On September 17, 2020, the Tax Administration (“SET”) published, for the first time, General Resolution No. 65/20, which sets out the procedure and requirements for obtaining the tax residence certificate (“TRC”) for the application of agreements in order to avoid double taxation (“DTA”).
Until recently, Paraguay had only two broad DTAs following a bit of the OECD and UN models (with Chile and the Republic of China – Taiwan), and three agreements to avoid double taxation regarding certain types of incomes (arising mainly from charges such as freight). However, between 2018 and 2019, three more DTAs were approved (with Uruguay, the United Arab Emirates and Qatar) which entered into force not long ago.

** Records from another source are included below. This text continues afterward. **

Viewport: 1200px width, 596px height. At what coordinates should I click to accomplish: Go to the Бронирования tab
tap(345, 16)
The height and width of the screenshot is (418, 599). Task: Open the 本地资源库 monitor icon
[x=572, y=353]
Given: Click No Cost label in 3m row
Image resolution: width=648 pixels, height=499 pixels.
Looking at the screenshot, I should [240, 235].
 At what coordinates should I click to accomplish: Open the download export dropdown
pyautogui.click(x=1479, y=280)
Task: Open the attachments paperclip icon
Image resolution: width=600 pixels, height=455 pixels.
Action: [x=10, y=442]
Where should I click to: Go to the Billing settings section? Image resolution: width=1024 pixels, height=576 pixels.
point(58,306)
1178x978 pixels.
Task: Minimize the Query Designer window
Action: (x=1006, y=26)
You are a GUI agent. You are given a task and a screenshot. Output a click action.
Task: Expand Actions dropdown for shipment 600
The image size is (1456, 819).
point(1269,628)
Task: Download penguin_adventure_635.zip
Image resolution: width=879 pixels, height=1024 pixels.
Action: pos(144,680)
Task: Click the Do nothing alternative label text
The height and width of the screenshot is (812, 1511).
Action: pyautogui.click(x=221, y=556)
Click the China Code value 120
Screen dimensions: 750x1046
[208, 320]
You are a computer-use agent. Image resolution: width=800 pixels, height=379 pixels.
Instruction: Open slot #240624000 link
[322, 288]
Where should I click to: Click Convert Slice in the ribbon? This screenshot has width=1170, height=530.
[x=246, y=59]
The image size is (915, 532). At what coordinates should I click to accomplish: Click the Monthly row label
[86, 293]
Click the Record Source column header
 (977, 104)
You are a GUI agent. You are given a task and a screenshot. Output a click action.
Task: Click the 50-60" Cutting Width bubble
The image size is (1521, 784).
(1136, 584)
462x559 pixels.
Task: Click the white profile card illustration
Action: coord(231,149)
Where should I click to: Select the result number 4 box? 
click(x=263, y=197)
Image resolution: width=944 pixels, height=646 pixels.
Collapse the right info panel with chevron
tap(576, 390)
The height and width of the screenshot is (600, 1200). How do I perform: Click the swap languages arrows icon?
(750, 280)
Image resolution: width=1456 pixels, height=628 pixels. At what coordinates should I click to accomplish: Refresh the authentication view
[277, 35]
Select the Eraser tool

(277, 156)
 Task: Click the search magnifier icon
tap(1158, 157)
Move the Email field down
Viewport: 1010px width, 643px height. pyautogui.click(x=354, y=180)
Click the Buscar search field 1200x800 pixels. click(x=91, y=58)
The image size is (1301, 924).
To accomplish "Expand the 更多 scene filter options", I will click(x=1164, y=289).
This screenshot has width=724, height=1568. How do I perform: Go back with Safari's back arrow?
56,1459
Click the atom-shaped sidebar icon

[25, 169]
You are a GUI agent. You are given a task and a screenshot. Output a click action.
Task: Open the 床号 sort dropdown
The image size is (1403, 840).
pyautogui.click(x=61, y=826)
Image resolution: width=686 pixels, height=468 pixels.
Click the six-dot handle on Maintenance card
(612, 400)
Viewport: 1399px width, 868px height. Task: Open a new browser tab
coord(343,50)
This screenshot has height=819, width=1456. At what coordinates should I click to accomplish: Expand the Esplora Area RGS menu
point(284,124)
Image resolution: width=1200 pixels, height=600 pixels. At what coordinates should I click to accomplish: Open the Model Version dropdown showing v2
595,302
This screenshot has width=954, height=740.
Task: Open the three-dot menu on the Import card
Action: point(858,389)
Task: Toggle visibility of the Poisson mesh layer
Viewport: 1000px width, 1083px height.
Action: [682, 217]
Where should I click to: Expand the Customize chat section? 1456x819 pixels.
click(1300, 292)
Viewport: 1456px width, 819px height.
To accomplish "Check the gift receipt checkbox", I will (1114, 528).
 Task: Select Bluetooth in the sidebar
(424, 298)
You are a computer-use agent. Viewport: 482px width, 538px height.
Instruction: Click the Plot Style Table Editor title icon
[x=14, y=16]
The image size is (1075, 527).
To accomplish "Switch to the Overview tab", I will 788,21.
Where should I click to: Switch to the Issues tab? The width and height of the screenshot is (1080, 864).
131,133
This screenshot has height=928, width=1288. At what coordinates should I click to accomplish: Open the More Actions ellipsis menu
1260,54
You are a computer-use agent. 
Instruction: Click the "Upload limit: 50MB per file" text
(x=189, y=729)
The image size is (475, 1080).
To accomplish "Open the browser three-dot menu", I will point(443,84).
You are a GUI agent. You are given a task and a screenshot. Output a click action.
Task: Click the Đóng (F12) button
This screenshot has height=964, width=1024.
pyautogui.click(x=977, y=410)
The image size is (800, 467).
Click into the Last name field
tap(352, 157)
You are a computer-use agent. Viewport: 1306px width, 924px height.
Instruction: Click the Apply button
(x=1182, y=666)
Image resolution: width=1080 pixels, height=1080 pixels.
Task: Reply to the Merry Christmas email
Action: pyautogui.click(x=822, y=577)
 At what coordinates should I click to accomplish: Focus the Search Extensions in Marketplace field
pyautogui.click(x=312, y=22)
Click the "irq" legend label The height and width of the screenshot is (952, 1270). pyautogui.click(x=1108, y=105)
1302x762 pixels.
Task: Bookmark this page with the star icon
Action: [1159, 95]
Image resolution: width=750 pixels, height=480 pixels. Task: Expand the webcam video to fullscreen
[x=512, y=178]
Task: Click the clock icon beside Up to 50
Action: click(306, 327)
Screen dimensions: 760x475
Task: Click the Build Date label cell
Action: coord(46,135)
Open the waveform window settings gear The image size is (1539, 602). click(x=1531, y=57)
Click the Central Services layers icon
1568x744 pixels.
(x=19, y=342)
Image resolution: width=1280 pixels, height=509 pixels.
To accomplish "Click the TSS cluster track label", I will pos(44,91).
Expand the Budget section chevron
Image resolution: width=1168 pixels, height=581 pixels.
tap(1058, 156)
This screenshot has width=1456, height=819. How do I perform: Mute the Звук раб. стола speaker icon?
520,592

This shows the slow but important progress that we have in our network of international treaties, which seek not only to encourage foreign investment and assign each other’s tax sovereignty, but also to exchange information between the contracting States.
Bearing the above in mind, the SET issued RG No. 65/20 to bring transparency and legal security to the tax system, since a general provision that generates certainty about which document could or should be used as CRT for the application of the two broad DTAs did not exist before.
The resolution establishes the application requirements (having a Tax ID (RUC), being in good standing with tax obligations and a copy of the taxpayer or the representative’s identity card) which during the health emergency must be done via email, and then in person at the office until the “Marangatu” system includes such function.
The Tax Administration should analyze the application and, within ten business days following the filing date, release the acceptance or rejection and communicate such decision through the “Marandu” email box and at the email address stated in the application. The awarded certificate will be valid for one year.
An outstanding issue, still to be defined how would be applied, is the provision about applications for TRC involving natural persons, since in these cases the “Migration Movement Certificate” issued by the General Directorate of Migration is required, for the period of validity of said certificate.
In fact, in the domestic tax law field, a natural person is considered a tax resident since 2020 provided that the immigration requirements are met (which basically consist on holding an identity card and entering in the country at least one once every three years), an important and applauded fact, since before the clarification of the regulatory decree of the Non-Resident Income Tax (“INR”), taxpayers were somewhat uneasy in this regard (especially regarding taxes on dividends allocation).
However, the DTAs normally establish as the first rule to define a resident of certain State those who, by virtue of the legislation of that State, are subject to tax in that State due to their domicile, residence, place of incorporation, registered address, or other criteria of a similar nature.
When, by virtue of the preceding provision, a person is a resident in both countries, then a series of tie-breaking rules apply, which is ultimately decided by the person’s nationality. And if the subject has both, then it is defined by agreement of the States parties.
Therefore, we will have to wait and see how the issuance of TRC to natural persons is applied in practice.
Finally, the resolution also establishes minimum requirements that a TRC issued by another State must meet and, if written in a language other than Spanish, it must be translated by a certified translator, and kept attached to the TRC during the term set as statute of limitations.